By Anson Bouchard and David Mathias

Looking at fiscal data from the Congressional Budget Office (CBO) and news indices developed by Baker, Bloom and Davis , we explore this question by tracking the fiscal deficit compared with news attention regarding it. We cyclically adjust the CBO fiscal deficit, meaning it has been modified to remove the effects of the business cycle and temporary fiscal swings. We then compare it to the media attention data, which are news indices that track the mention of certain terms in US newspapers. We use the terms that fall under the following categories: fiscal policy and government spending, entitlement programs, and taxes.
To explore the relationship between media attention and the fiscal deficit, we have made two graphs. These show that media attention and the fiscal deficit are mostly inversely correlated, from which we can infer that the media feel that fiscal policy, taxes, and entitlements are topics of greater public interest when the deficit is relatively large.

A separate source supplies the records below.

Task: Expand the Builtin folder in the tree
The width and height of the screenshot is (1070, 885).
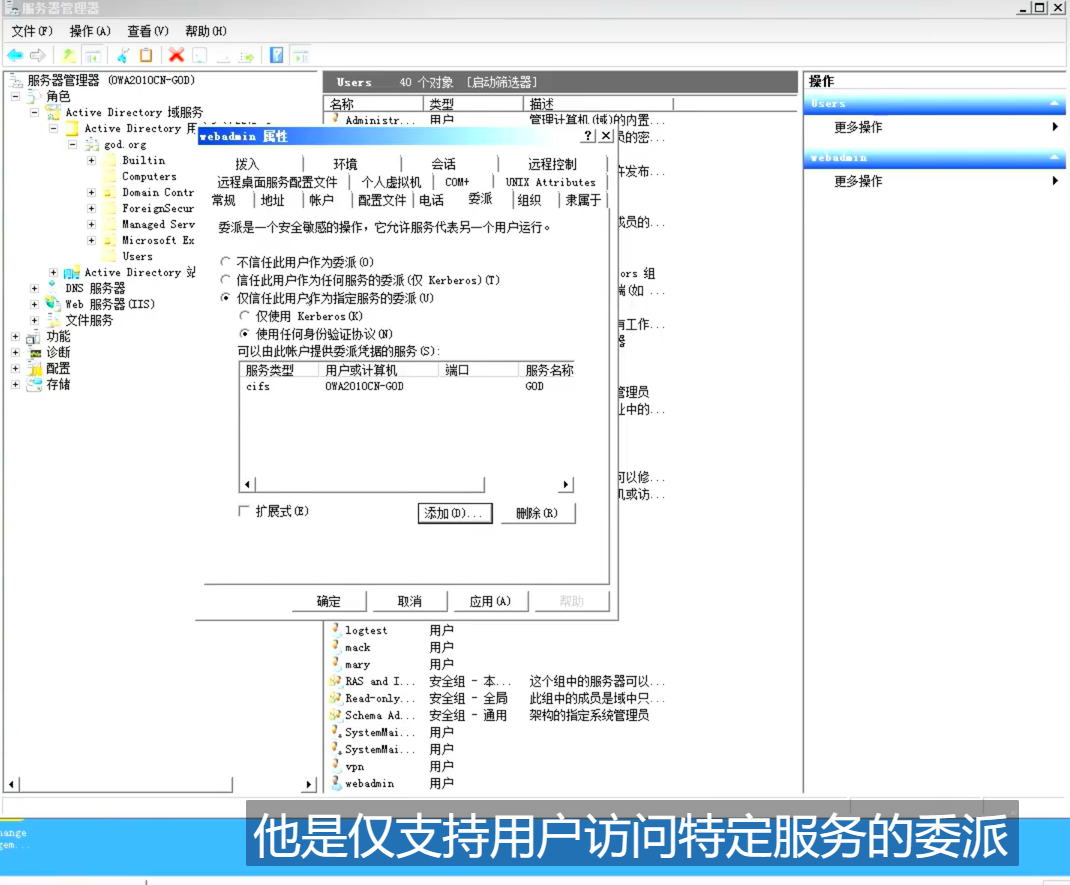Action: [91, 160]
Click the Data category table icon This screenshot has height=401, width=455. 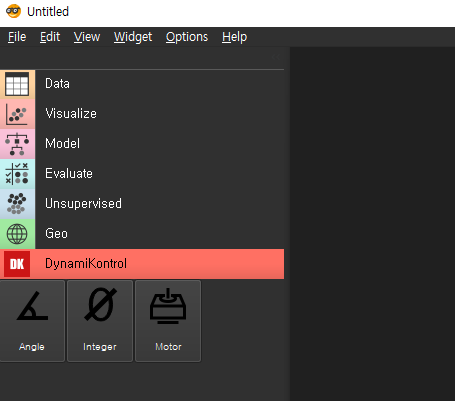(17, 84)
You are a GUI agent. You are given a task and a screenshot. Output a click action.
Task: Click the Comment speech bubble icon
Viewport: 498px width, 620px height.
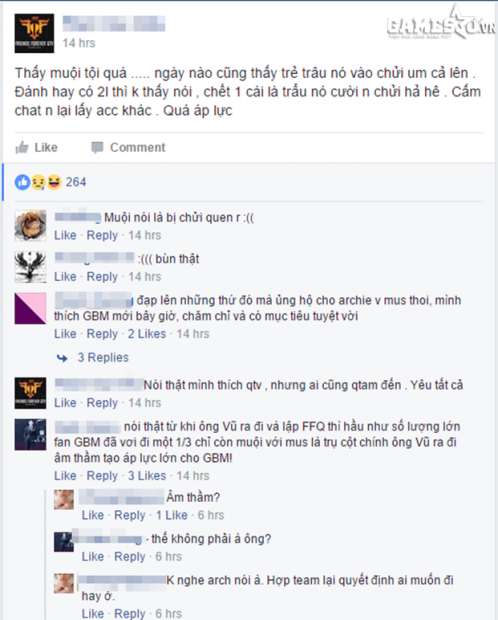click(x=97, y=147)
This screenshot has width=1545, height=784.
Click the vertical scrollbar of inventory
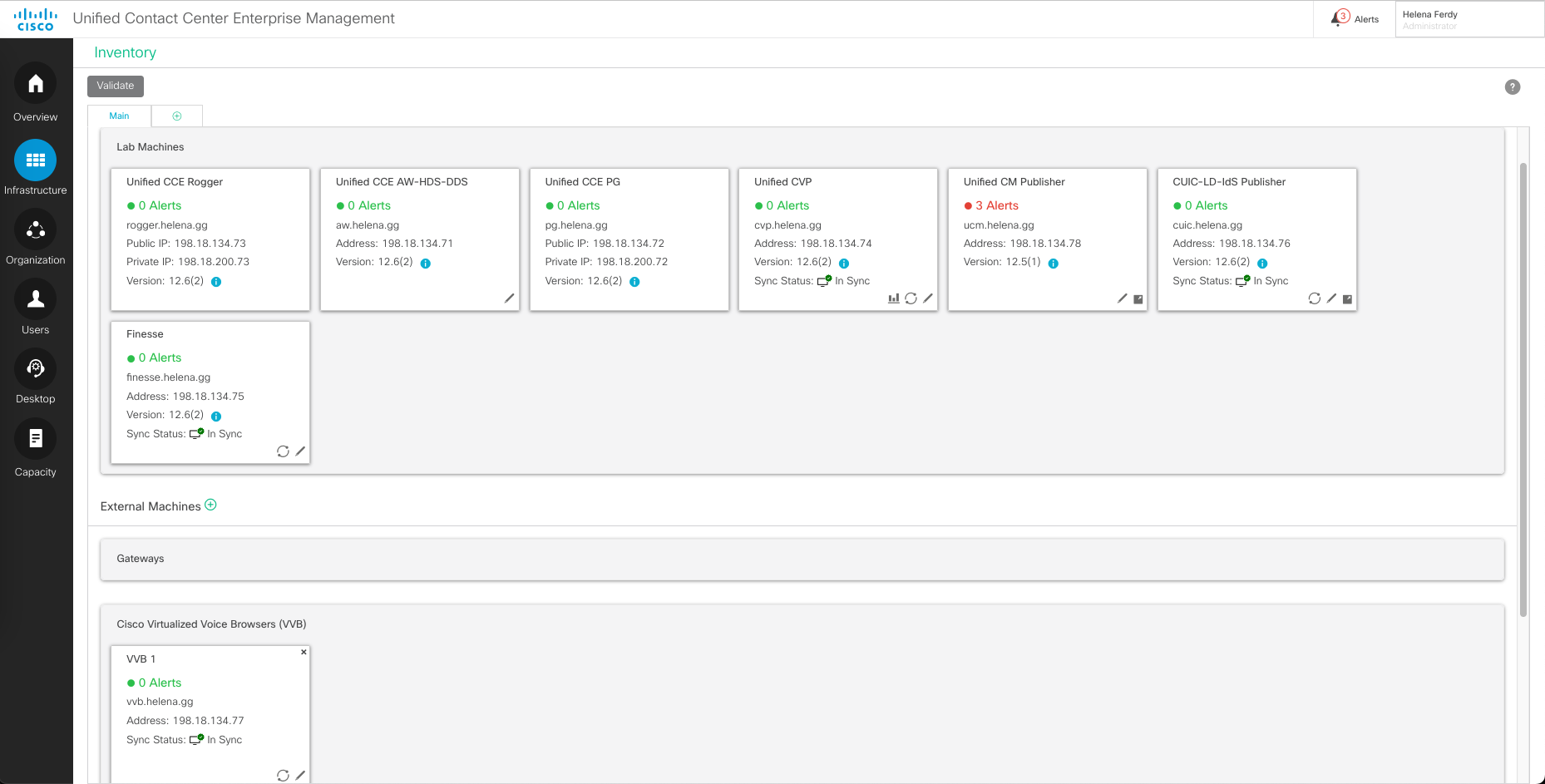(1523, 389)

Our first graph analyzes the correlation between various media categories and the federal budget outcomes. Since the different media categories are highly correlated, we use the average media mentions in the rest of our analysis.

The second graph, using the average of all the terms, highlights that when there are greater deficits, the media attention usually proportionally increases to cover that deficit. To measure the evolving relationship between media coverage and the fiscal deficit, we included a time trend in our regression model. We found that, holding deficits constant, each passing year is associated with a 0.5245 index point decline in our media attention index. But deficits have not been constant – in fact, they have been rising. When we invert this relationship, it becomes clear that increasingly larger deficits are now required to generate the same level of media attention. The news index is normalized to have a mean of 100 over the span of 1985 to 2024, so the 0.5245 index points may appear modest in magnitude. However, because the trend is statistically significant, we can conclude that the decline is systemic and meaningful over time. This supports the existence of a long-run relationship between time and reduced media sensitivity to deficits.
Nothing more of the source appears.